(Что сделать)
A) Перепишите дословно фрагмент отрывка о фашистском государстве между словами «Этот заколдованный круг» и «насилие, совершаемое полицией.», включая их.
B) Переведите на английский язык предложение из отрывка о фашистском государстве: «Если руководство фашистской партии дает директиву полиции осуществлять массированный террор по отношению к потенциальным и активным противникам государства, нельзя ожидать, что суд выступит против этого террора».

Этот заколдованный круг возникает из-за того, что и полиция, и суд являются органами фашистской партии и исполняют ее волю. Если руководство фашистской партии дает директиву полиции осуществлять массированный террор по отношению к потенциальным и активным противникам государства, нельзя ожидать, что суд выступит против этого террора. Как элемент фашистской структуры, он должен его оправдывать и давать юридические санкции на насилие, совершаемое полицией.

г) Марионеточный парламент

После того как законодательные функции перешли к исполнительной власти, а правительство получило чрезвычайные полномочия издавать законы и декреты, роль парламента превращается в чисто формальную. Его работа теряет смысл, а поскольку он продолжает существовать — ни одно из трех фашистских государств не уничтожило парламент — его назначение состоит в том, чтобы выполнять роль фасада, создавать иллюзию, что в соответствующем государстве нормально функционирует правовая система. Насколько это соответствует истине, можно понять из программного заявления правительства, сделанного рейхcканцлером Адольфом Гитлером в рейхстаге 23 марта 1933 года. В заявлении сказано: «Германское правительство действовало бы против духа народного возрождения, если бы позволило себе вести переговоры и просить разрешение у рейхстага по каждому отдельному случаю и на каждое отдельное мероприятие.

Действуя таким образом, правительство не имеет абсолютно никакого намерения ликвидировать рейхстаг и его функции; напротив, оно оставляет за собой право держать его время от времени в курсе мер, которые собирается предпринять, и, если сочтет это необходимым, просить одобрения у парламента» (128—188).

В том же заявлении Гитлер объяснял, почему национал-социализм не признает парламентскую систему: «Мы не признаем в парламентской системе никакого проявления воли народа, которая по логике может быть только волей к сохранению народа; мы видим в парламентской системе ошибочное, если не извращенное, представление этой воли. Воля народа к утверждению его существования наиболее ясно и полезно проявляется в его наиболее выдающихся личностях! Они составляют представительное руководство нации, и только они могут быть гордостью народа, но никогда не может быть ею та парламентская группа, место рождения которой избирательная урна и чьим отцом является анонимный избирательный бюллетень!» (128—202).

(Данные)
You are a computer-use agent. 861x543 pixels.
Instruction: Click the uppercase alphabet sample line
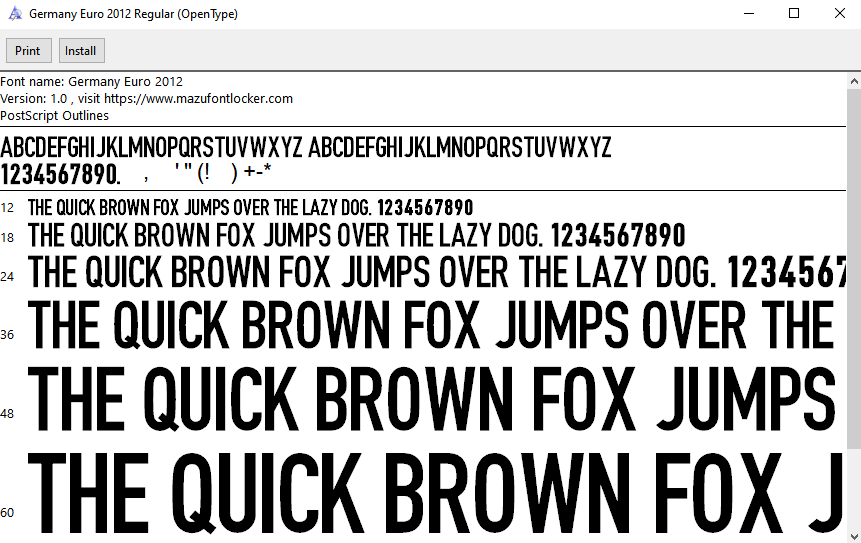coord(305,148)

(Ответы)
A)
Этот заколдованный круг возникает из-за того, что и полиция, и суд являются органами фашистской партии и исполняют ее волю. Если руководство фашистской партии дает директиву полиции осуществлять массированный террор по отношению к потенциальным и активным противникам государства, нельзя ожидать, что суд выступит против этого террора. Как элемент фашистской структуры, он должен его оправдывать и давать юридические санкции на насилие, совершаемое полицией.

B) If the leadership of the fascist party directs the police to carry out massive terror against potential and active opponents of the state, the court cannot be expected to oppose this terror.